Investors loaded up on Treasurys Thursday as rising tensions in the Middle East kept oil prices high.
The price of the 10-year Treasury note rose 28.1 cents per $100 invested. Its yield, which moves in the opposite direction, fell to 3.46 percent from 3.49 percent late Wednesday.
Traders shifted money out of stocks and into more stable assets as the conflict between Libyan protesters and forces loyal to Moammer Gadhafi intensified. The eastern part of the country is now largely controlled by anti-government forces.
"It's disconcerting to see governments toppled or get strongly challenged every two weeks," said Jim Vogel, a debt analyst at FTN Financial.

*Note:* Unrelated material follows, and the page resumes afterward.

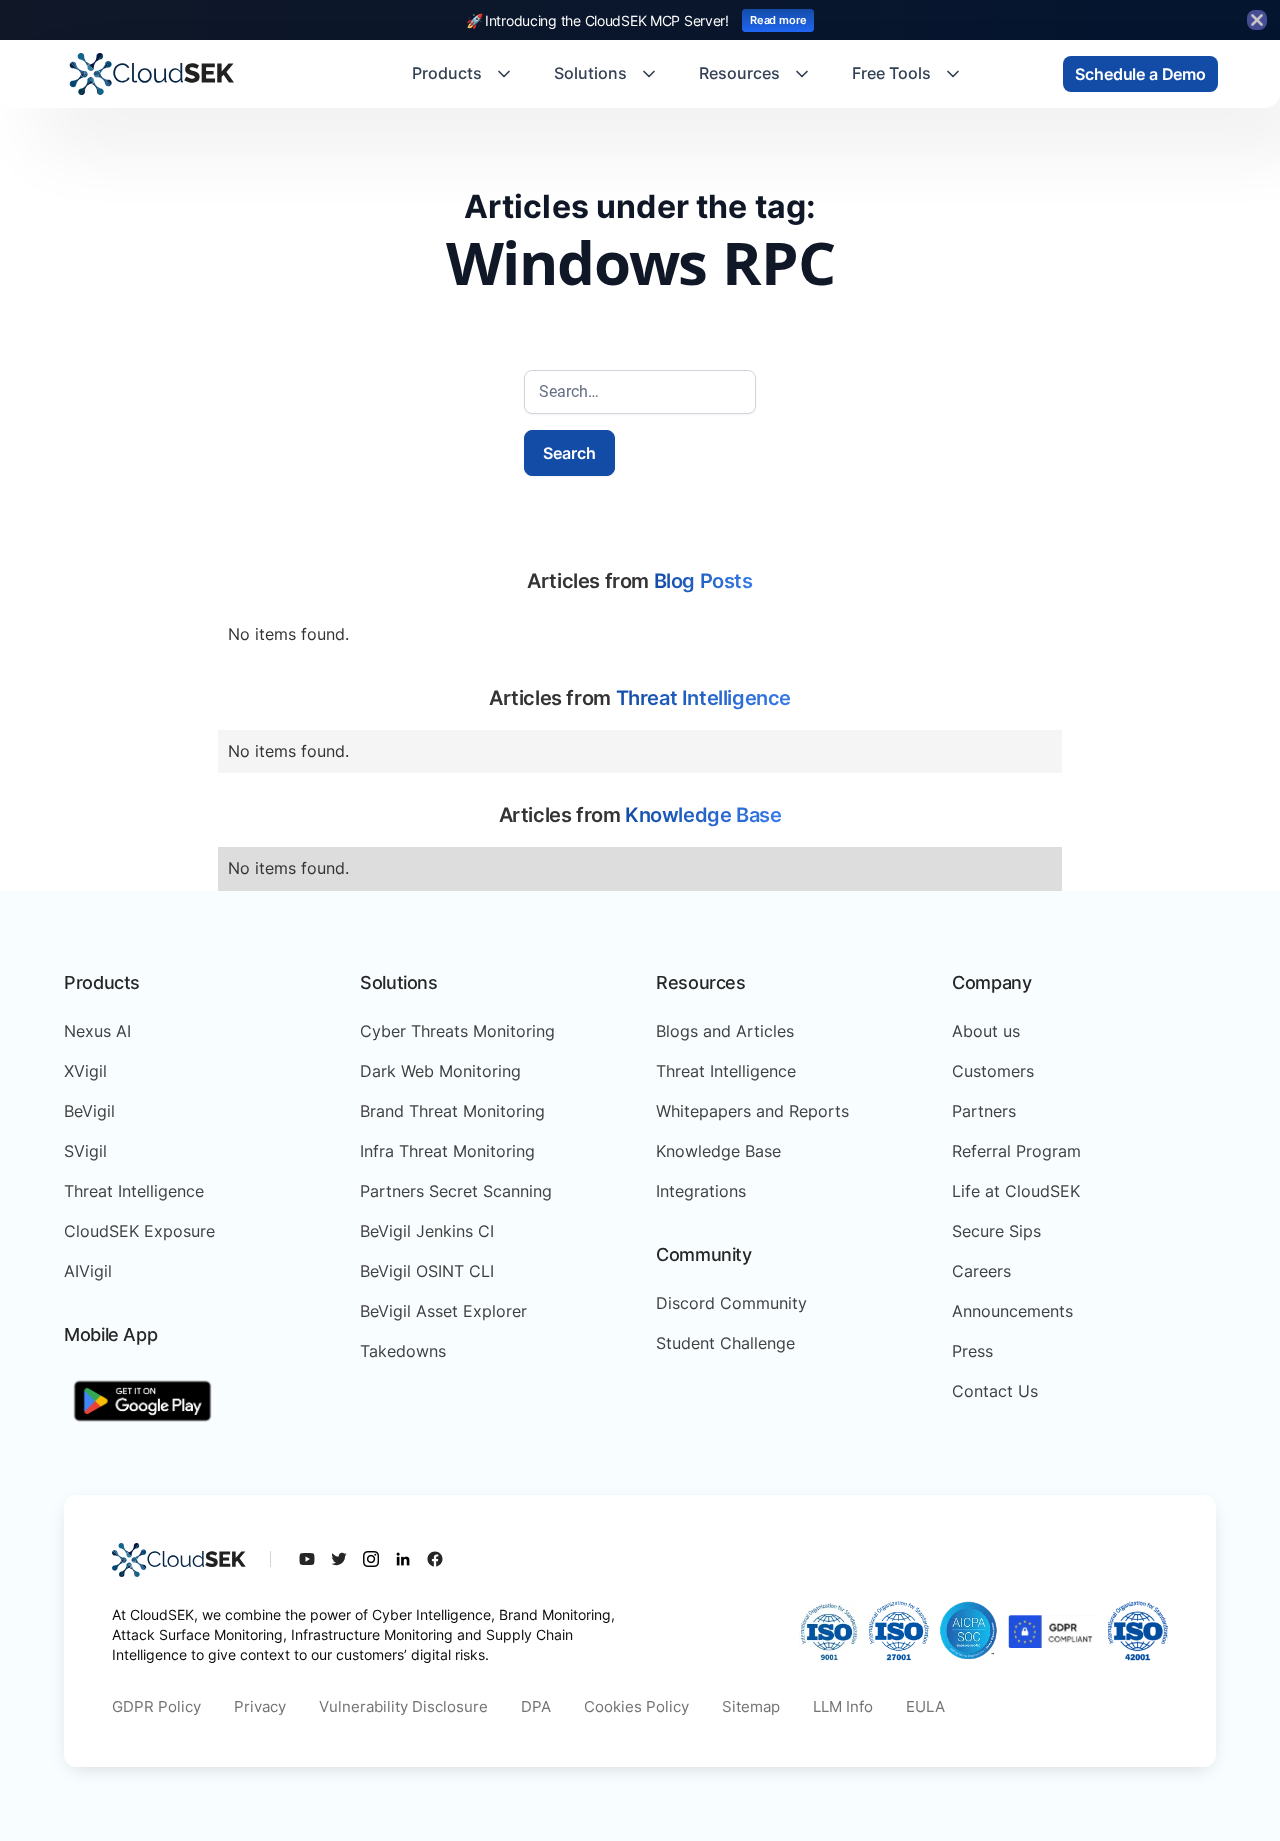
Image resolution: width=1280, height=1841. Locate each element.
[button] (463, 74)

Investors also watched oil prices cross $100 a barrel earlier Thursday before backing down to settle above $97 after news that oil production in Libya hadn't been cut as much as feared. Higher oil prices are causing concerns that the economic recovery could be stifled. Libya is the world's 15th largest exporter of crude, accounting for 2 percent of global daily output.
The Treasury Department wrapped up its auctions this week with a $29 billion sale of seven-year notes. Demand was better than the previous two auctions, Vogel said. The $35 billion sale in three-year notes Tuesday and the $35 billion sale of $35 billion in five-year notes Wednesday were both weaker than expected.
In other trading, the price of the 30-year Treasury bond rose 65.6 cents per $100 invested, while its yield fell to 4.55 percent from 4.59 percent late Wednesday. The yield on the two-year note slipped to 0.74 percent from 0.76 percent.
In the market for short-term Treasury bills, the three-month T-bill paid a 0.12 percent yield. Its discount was 0.13 percent.